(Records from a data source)
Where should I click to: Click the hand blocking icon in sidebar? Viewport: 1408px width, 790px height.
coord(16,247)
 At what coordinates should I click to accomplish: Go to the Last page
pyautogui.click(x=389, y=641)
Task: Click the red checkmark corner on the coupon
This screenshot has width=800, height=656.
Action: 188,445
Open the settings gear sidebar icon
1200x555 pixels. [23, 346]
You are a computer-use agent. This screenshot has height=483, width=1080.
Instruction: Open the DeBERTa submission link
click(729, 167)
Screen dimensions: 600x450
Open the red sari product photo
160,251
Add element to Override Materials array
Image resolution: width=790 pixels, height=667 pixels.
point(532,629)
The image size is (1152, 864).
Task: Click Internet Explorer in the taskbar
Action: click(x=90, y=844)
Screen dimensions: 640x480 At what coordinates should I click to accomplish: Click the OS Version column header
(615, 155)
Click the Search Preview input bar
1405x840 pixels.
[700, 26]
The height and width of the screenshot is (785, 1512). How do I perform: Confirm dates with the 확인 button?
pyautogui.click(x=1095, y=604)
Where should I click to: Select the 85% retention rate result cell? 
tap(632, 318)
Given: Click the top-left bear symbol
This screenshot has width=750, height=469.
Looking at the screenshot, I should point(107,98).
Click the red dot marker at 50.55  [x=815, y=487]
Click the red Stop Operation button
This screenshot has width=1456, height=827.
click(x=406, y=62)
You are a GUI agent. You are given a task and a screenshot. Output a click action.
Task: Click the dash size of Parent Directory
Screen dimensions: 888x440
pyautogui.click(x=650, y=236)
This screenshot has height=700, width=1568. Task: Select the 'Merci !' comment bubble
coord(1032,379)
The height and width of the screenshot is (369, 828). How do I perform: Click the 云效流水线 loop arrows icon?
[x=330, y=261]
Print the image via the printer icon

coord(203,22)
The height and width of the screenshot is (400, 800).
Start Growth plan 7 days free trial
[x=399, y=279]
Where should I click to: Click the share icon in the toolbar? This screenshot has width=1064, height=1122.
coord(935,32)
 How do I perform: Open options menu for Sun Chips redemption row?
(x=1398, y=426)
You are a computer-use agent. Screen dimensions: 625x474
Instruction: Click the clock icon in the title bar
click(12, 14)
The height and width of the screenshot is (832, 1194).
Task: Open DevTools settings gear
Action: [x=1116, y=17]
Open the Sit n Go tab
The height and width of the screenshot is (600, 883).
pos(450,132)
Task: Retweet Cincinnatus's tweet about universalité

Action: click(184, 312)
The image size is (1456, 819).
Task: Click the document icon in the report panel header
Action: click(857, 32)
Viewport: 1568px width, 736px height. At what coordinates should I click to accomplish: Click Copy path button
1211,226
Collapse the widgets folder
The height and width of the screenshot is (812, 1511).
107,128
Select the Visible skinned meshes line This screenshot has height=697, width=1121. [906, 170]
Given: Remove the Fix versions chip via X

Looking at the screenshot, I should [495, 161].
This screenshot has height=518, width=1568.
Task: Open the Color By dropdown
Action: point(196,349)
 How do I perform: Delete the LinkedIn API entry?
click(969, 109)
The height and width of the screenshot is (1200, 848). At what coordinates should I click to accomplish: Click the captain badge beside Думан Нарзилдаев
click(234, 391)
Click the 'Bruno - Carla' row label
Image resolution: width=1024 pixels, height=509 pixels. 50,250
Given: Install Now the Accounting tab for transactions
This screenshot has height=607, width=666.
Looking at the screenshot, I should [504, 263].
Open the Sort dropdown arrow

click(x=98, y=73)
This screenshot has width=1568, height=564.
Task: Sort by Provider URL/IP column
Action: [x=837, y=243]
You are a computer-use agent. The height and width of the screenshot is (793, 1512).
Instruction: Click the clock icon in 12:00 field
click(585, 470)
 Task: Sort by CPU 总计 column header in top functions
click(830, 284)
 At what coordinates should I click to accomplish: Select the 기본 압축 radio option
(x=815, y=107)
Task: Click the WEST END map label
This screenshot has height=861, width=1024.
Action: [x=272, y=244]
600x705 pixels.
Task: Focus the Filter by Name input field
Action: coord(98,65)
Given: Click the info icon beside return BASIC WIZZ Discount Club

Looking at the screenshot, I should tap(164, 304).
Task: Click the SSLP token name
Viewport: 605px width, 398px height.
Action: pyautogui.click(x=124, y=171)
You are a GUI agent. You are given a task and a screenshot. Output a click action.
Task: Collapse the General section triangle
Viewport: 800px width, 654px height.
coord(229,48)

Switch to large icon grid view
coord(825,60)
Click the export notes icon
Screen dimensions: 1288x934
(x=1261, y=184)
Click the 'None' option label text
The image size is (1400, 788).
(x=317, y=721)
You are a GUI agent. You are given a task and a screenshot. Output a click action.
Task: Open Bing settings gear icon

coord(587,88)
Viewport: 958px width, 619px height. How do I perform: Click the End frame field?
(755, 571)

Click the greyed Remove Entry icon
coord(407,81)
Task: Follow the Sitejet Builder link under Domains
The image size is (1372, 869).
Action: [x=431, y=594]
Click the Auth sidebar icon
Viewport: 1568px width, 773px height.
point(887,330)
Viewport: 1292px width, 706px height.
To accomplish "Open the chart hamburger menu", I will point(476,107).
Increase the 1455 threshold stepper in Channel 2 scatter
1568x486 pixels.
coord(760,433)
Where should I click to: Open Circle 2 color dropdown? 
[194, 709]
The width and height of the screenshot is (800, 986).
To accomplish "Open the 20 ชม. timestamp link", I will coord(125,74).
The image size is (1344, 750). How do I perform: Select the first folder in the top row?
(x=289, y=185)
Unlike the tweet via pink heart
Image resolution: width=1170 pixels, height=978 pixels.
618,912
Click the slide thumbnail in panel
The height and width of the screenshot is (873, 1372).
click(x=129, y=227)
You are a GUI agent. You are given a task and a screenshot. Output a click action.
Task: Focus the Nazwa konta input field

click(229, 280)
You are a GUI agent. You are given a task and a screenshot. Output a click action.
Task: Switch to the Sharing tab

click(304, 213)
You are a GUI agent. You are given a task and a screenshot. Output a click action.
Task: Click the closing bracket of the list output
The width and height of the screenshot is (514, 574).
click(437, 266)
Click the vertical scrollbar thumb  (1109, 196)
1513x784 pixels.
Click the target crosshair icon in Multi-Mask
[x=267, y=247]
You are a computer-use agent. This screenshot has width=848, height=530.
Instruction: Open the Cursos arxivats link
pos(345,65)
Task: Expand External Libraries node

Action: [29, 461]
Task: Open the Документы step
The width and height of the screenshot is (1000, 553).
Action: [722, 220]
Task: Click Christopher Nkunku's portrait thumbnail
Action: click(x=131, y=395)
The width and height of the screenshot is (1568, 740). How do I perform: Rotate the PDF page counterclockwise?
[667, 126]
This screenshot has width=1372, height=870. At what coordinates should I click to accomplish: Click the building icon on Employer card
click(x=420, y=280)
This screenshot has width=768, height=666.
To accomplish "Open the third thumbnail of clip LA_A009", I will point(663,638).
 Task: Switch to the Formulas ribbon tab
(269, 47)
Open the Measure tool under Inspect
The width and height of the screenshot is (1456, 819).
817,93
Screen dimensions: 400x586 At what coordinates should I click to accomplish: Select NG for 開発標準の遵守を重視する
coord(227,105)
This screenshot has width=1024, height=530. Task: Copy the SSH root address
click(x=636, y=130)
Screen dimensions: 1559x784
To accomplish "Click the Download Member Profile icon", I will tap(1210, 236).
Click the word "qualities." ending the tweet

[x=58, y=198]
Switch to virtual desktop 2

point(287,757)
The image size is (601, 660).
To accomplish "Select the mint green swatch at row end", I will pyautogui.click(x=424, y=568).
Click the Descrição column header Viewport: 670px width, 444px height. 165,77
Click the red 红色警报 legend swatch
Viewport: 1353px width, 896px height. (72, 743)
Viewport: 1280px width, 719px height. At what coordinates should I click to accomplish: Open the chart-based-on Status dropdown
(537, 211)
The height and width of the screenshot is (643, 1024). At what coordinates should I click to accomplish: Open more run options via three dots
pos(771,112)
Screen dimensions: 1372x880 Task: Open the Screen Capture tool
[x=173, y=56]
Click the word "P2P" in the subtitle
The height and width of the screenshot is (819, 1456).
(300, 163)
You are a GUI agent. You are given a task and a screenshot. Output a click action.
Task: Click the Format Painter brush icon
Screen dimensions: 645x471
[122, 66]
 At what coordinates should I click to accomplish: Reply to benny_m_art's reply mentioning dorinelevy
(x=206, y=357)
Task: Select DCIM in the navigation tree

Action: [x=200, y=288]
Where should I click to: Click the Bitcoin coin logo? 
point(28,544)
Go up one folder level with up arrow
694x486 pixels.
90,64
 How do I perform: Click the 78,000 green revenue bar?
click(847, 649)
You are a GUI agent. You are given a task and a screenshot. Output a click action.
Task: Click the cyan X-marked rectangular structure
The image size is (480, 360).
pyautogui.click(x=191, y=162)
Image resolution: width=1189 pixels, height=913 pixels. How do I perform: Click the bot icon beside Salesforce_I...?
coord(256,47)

PROBLEM STATEMENT: Reproduce the material from the line containing "Given: Remove the Fix versions chip via X" through the line containing "click(234, 391)", including both of those lines.

ANSWER TO THE TASK:
Given: Remove the Fix versions chip via X

Looking at the screenshot, I should [495, 161].
This screenshot has height=518, width=1568.
Task: Open the Color By dropdown
Action: point(196,349)
 How do I perform: Delete the LinkedIn API entry?
click(969, 109)
The height and width of the screenshot is (1200, 848). At what coordinates should I click to accomplish: Click the captain badge beside Думан Нарзилдаев
click(234, 391)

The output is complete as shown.